** Exercise input **
======
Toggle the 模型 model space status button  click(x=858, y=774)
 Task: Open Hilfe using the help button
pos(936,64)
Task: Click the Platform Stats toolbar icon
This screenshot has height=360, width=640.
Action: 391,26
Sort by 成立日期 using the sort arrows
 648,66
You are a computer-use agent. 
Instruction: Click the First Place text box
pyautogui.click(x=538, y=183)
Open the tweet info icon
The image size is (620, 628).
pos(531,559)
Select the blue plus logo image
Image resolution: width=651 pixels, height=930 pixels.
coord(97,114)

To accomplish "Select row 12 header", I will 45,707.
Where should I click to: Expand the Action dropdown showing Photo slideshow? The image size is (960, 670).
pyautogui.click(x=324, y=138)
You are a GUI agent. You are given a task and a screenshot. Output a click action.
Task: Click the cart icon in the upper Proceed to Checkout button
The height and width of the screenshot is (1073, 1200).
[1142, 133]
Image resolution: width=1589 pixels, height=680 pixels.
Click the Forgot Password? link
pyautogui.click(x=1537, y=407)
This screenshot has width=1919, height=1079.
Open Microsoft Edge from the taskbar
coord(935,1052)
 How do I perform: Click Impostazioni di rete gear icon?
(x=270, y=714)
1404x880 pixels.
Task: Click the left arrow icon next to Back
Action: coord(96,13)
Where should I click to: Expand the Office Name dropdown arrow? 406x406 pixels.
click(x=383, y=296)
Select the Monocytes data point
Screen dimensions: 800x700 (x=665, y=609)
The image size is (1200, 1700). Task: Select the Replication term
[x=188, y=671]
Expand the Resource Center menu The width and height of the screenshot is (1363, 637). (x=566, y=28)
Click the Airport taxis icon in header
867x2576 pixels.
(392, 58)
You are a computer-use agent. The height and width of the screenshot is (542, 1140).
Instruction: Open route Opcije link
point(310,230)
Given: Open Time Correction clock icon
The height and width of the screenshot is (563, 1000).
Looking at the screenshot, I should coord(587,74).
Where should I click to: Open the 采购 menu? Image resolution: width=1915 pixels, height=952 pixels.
======
** What you have to do **
Only the lines from the one containing "The height and width of the screenshot is (1073, 1200)." through the one containing "Expand the Resource" are to be retyped, both boundary lines included, with no other material.

** Exercise solution **
The height and width of the screenshot is (1073, 1200).
[1142, 133]
Image resolution: width=1589 pixels, height=680 pixels.
Click the Forgot Password? link
pyautogui.click(x=1537, y=407)
This screenshot has width=1919, height=1079.
Open Microsoft Edge from the taskbar
coord(935,1052)
 How do I perform: Click Impostazioni di rete gear icon?
(x=270, y=714)
1404x880 pixels.
Task: Click the left arrow icon next to Back
Action: coord(96,13)
Where should I click to: Expand the Office Name dropdown arrow? 406x406 pixels.
click(x=383, y=296)
Select the Monocytes data point
Screen dimensions: 800x700 (x=665, y=609)
The image size is (1200, 1700). Task: Select the Replication term
[x=188, y=671]
Expand the Resource Center menu The width and height of the screenshot is (1363, 637). (x=566, y=28)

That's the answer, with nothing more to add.